Sejanus, though, with his pathologist’s eye, had penetrated more deeply into the changed circumstances of the age than his master. The law, long cherished by senators as the bulwark of their liberty, now promised the man ruthless enough to exploit it the perfect opportunity to terrorise even the boldest among the elite into abject submission. The irony of this was peculiarly bitter. What had delivered the Senate into Sejanus’s hands was an innovation originally designed to enhance its dignity. Once, back in the rumbustious days of the Republic, trials of the great had been a public entertainment, staged before the full gaze of the Roman people – but no longer. Instead, under Augustus, senators had been granted leave to sit in judgement on their own, in the privacy of the Senate House. At the time, they had greeted this as a novel and welcome burnishing of their status. Now, too late, they found that it had been a trap. The senator sitting in judgement on a peer accused of treason against the Princeps could not help but feel exposed. His vote was bound to be monitored. So too the enthusiasm with which he pushed for conviction. The more splenetically he demanded punishment, the more would his loyalty be noted. Sejanus had no need to bully his enemies into silence. He could leave senators themselves to do that. Paranoia and ambition would combine to keep them all at one another’s throats.

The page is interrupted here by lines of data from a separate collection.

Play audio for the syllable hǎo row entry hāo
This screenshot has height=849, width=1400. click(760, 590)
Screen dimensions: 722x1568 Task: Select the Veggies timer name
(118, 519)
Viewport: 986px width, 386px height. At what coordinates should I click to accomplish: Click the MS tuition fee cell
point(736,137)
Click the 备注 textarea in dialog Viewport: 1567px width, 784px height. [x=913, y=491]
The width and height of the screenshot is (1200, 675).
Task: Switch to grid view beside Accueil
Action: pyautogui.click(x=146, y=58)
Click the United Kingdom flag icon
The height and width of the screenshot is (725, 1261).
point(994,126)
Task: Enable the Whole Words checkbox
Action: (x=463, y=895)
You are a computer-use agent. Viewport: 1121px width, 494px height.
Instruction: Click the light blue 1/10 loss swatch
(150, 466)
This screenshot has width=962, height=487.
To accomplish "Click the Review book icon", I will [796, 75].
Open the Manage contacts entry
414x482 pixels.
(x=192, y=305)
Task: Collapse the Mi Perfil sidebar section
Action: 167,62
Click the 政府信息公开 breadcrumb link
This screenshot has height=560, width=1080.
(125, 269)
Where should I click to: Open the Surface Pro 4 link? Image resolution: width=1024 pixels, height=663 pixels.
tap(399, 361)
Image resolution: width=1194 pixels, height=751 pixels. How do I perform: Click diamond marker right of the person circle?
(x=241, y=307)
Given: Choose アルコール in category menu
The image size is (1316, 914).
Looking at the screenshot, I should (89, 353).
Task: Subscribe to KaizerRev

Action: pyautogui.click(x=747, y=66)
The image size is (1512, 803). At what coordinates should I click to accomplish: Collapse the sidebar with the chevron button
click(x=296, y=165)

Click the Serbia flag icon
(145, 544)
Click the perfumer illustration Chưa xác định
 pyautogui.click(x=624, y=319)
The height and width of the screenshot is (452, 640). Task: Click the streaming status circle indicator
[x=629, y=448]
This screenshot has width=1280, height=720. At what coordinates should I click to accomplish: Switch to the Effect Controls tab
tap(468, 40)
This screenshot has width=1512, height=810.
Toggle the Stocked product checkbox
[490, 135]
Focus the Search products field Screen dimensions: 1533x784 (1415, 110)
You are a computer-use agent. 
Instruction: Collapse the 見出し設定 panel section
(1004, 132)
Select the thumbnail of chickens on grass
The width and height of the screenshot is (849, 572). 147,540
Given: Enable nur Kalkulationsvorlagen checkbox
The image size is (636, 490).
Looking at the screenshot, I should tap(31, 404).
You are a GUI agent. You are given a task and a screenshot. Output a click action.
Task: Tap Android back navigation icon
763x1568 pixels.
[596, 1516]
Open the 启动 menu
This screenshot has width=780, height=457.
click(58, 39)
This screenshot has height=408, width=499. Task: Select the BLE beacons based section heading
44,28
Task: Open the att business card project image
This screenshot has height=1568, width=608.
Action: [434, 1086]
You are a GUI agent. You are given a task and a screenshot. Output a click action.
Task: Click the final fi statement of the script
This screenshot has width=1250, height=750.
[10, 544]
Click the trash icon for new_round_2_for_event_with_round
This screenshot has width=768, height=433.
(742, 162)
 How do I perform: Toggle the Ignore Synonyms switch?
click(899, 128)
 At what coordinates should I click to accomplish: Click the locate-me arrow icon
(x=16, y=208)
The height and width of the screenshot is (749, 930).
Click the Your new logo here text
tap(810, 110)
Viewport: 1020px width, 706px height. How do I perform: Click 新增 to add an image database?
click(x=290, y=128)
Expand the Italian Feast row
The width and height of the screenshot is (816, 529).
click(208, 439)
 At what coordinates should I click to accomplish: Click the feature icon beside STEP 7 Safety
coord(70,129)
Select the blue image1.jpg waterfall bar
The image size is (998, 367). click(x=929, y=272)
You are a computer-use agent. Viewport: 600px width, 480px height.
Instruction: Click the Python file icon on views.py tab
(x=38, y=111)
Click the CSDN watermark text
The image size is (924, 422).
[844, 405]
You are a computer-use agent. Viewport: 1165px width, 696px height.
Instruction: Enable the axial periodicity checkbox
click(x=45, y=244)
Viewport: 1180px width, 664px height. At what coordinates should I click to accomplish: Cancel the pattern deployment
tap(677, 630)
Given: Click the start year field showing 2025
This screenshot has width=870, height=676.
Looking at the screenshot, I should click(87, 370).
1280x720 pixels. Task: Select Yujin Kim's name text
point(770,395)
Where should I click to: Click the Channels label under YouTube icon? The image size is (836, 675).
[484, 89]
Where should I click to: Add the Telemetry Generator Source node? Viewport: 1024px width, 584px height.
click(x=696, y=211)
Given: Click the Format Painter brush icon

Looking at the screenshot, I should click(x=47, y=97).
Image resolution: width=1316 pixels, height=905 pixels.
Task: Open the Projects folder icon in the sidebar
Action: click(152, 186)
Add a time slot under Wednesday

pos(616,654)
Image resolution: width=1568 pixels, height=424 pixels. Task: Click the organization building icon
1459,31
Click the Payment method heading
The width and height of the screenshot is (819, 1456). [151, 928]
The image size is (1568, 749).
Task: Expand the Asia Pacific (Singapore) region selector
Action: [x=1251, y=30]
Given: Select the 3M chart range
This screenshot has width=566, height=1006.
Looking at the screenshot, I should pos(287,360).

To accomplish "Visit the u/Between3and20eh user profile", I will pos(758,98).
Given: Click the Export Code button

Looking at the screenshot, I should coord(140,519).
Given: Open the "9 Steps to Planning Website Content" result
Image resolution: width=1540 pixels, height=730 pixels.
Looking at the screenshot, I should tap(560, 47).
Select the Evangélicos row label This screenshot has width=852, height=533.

Nevertheless, keen to rub his message home, the Prefect made sure to demonstrate what the penalty for any outspokenness would be. First, the inveterately abrasive Cassius Severus, who had been exiled to Crete in the dying days of Augustus’s reign, was retried and sentenced to an altogether bleaker prison: a tiny rock in the Aegean. Then, the following year, came an even more ominous development. Back in 22, when the Senate had voted to place a statue of Sejanus in Pompey’s theatre, only one senator, a noted historian by the name of Cremutius Cordus, had dared to protest. Now, three years on, the Prefect unleashed his attack dogs. The charge against Cremutius was a novel and chilling one: that in his history he had praised Brutus and Cassius, and named them ‘the last of the Romans’.67 When the wretched historian, rising to his feet, protested to his fellow senators that the liberty to praise the dead, no matter who they were, was an ancient birthright of their city, and one that Augustus himself had personally sanctioned, Sejanus’s agents howled him down. ‘And as they barked at him, he knew himself cornered.’68 Leaving the Senate, Cremutius headed directly home. There, he starved himself to death. An application by the prosecution that he be force-fed, the better to inflict on him an edifying punishment, was registered too late with the consuls to be put into effect. His books, by official decree of the Senate, were burned.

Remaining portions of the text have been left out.